How many ordered triples $(a, b, c)$ exist? How many ordered triples $(a, b, c)$ of positive integers exist with the property
that $abc = 500$?
Breaking it up, $500 = 2^2\cdot5^3$         
$abc = 2^2 \cdot 5^3 = 2\cdot 2 \cdot 5 \cdot 5 \cdot 5$
But how can I use this?
 A: We solve a slightly more general problem, the number of triples $(a,b,c)$ of positive integers such that $abc=n=2^s5^t$. The solution generalizes nicely to $k$-tuples, and any positive  $n$, given the prime power factorization of $n$.
The answer is the number of ways to distribute the $s$ $2$'s between $a$, $b$, and $c$, times the number of ways to distribute the $t$ $5$'s between $a$, $b$, and $c$.
By Stars and Bars (please see Wikipedia) there are $\binom{s+3-1}{3-1}$ ways to distribute the $2$'s, and $\binom{t+3-1}{3-1}$ ways to distribute the $5$'s. 
In our particular case we get $\binom{4}{2}\binom{5}{2}$.

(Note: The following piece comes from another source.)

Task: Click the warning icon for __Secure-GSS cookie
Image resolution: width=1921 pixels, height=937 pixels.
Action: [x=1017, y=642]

Remark:  The solution is overkill. For $n=500$, we can count explicitly the ways to distribute the $2$'s, and the ways to distribute the $5$'s. Let's do the $5$'s. They all could go to one person ($3$ ways). Or else they could be distributed evenly ($1$ way). Or $2$ could go to one person, and $1$ to another ($(3)(2)$ ways).  So there are $10$ ways to distribute the $5$'a. A similar but simpler analysis shows there are $6$ ways to distribute the $2$'s.